• _REQUIREMENT 1_: From the forum thread, list each hardware platform the original poster ran the calculation cycle on, with the time it took on each.
• _REQUIREMENT 2_: Reproduce verbatim the portion of the forum thread that opens with the words containing "Offline ManxTopic starter" and closes with "takes 145 us.".

• _TEXT EXCERPT_:
====
Author Topic: Why is a PC so fast compared to BeagleBoard?  (Read 6445 times)

0 Members and 1 Guest are viewing this topic.

Offline ManxTopic starter

  • Contributor
  • Posts: 39
  • Country: pl
Why is a PC so fast compared to BeagleBoard?
« on: August 09, 2019, 06:32:05 pm »
I have some code with trigonometric functions and matrix multiplications. Floating point calculations are single precision.

When I run one calculations cycle on 180 MHz STM32 F4, it takes 145 us.
When I run it on 1 GHz PocketBeagle Cortex A8 it takes 50us.
But when I run it on my laptop with 1.8 GHz 3rd gen Core i5, it takes 1.8 us.

Why?? It seems fine that Beagle is 3 times faster than STM32. But why is the laptop 30 times faster than Beagle, being only two times faster??
 

Online ataradov

  • Super Contributor
  • ***
  • Posts: 11257
  • Country: us
    • Personal site
Re: Why is a PC so fast compared to BeagleBoard?
« Reply #1 on: August 09, 2019, 06:44:42 pm »
Caches primarily, then effective branch prediction and speculative execution.

Compare the disassembled code. For matrix multiplication, compiler may have used SSE instructions on X86, which would make things multiple times faster right away.
Alex
 

Offline ogden

  • Super Contributor
  • ***
  • Posts: 3731
  • Country: lv
Re: Why is a PC so fast compared to BeagleBoard?
« Reply #2 on: August 09, 2019, 06:50:00 pm »
====
• _SUPPLIED RECORDS_:
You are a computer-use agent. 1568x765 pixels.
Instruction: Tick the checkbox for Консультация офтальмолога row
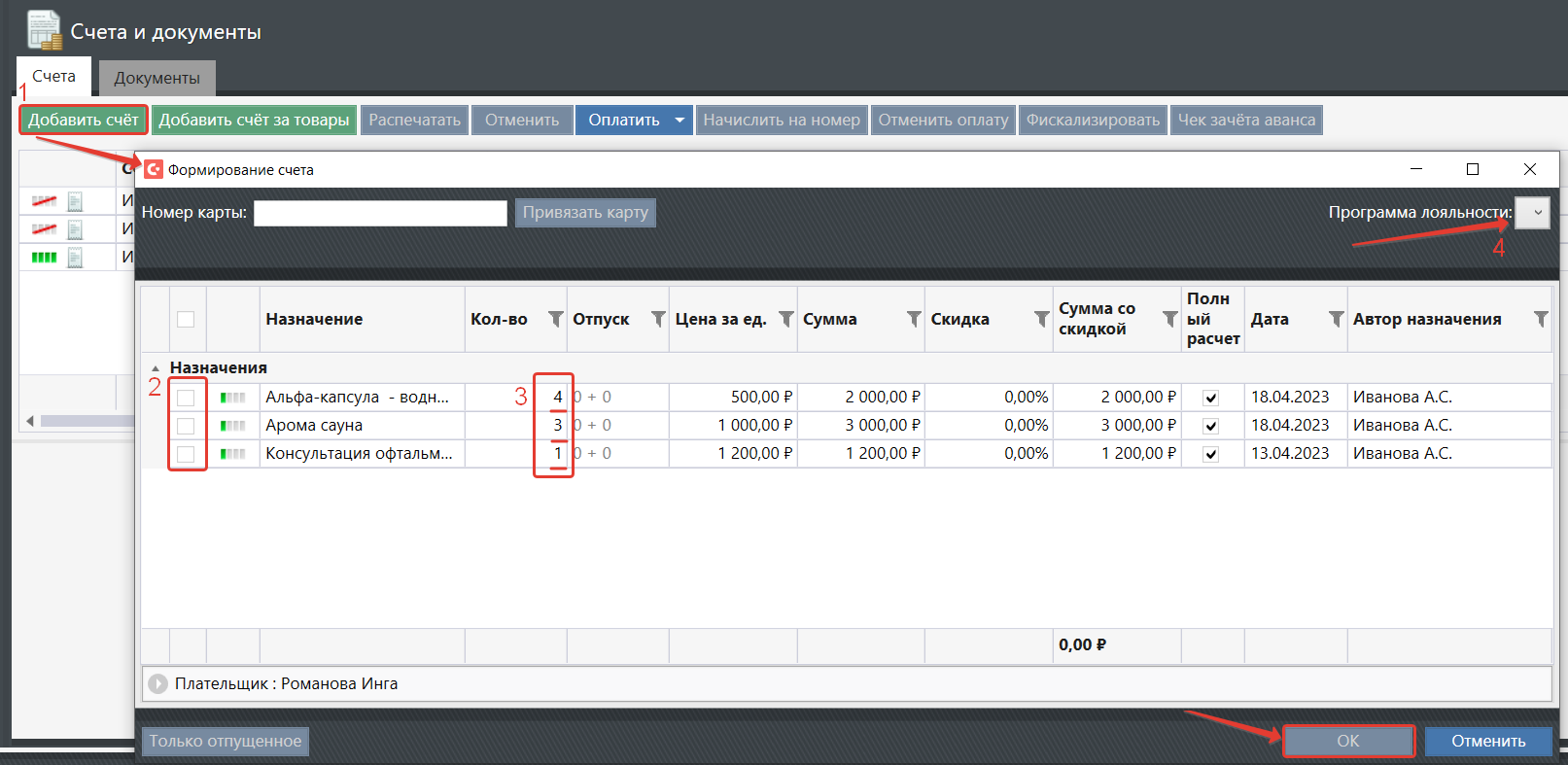[x=186, y=454]
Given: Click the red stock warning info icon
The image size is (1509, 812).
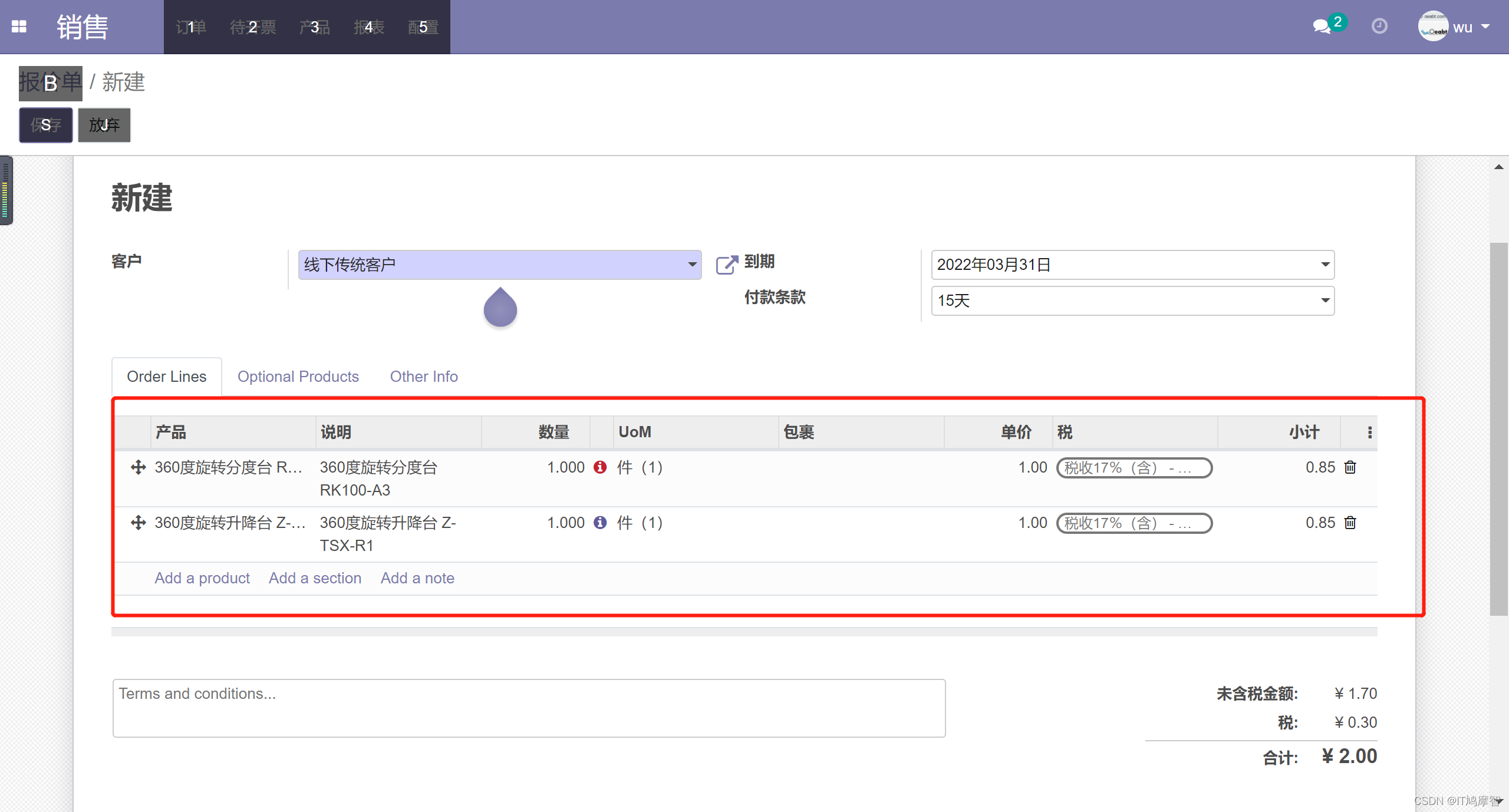Looking at the screenshot, I should [x=600, y=467].
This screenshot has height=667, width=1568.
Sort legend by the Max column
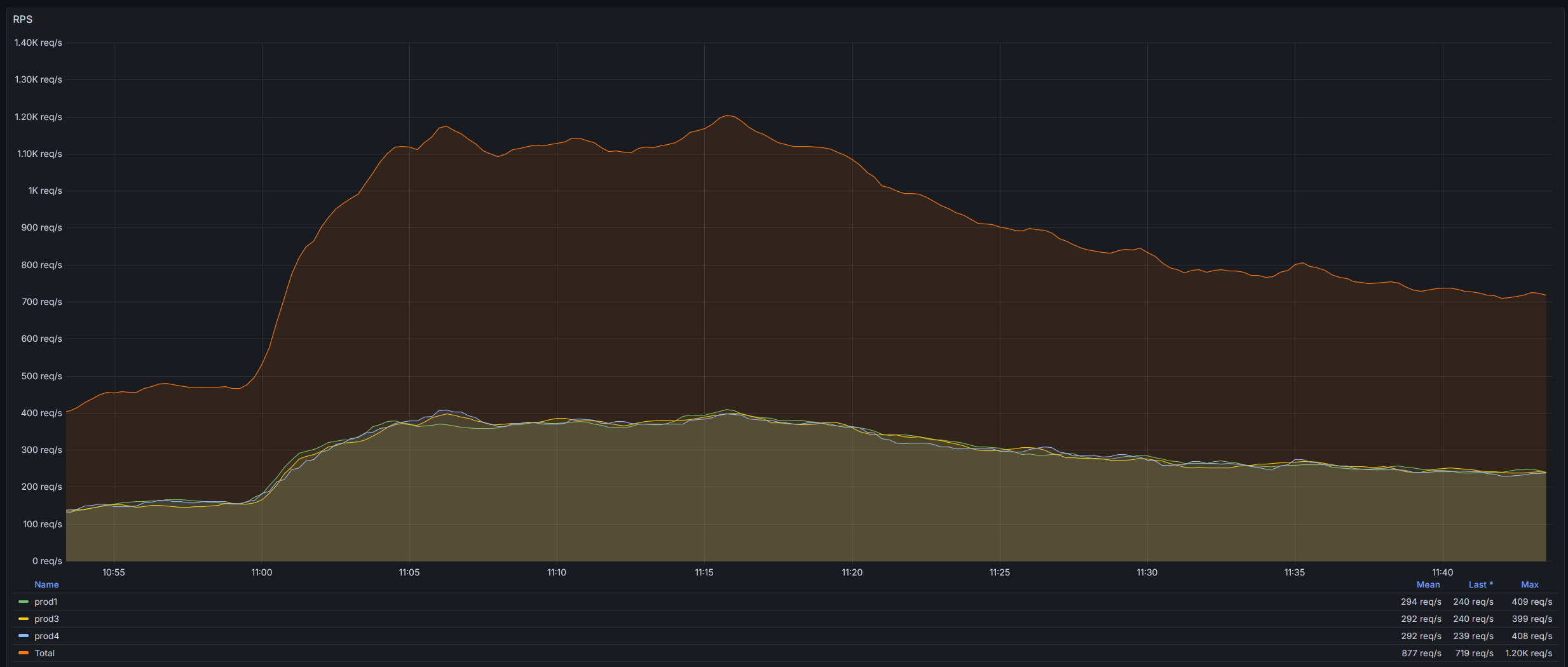click(x=1529, y=584)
====
• _EXERCISE SOLUTION 1_:
- 180 MHz STM32 F4: 145 us
- 1 GHz PocketBeagle Cortex A8: 50 us
- Laptop with 1.8 GHz 3rd gen Core i5: 1.8 us

• _EXERCISE SOLUTION 2_:
Offline ManxTopic starter

  • Contributor
  • Posts: 39
  • Country: pl
Why is a PC so fast compared to BeagleBoard?
« on: August 09, 2019, 06:32:05 pm »
I have some code with trigonometric functions and matrix multiplications. Floating point calculations are single precision.

When I run one calculations cycle on 180 MHz STM32 F4, it takes 145 us.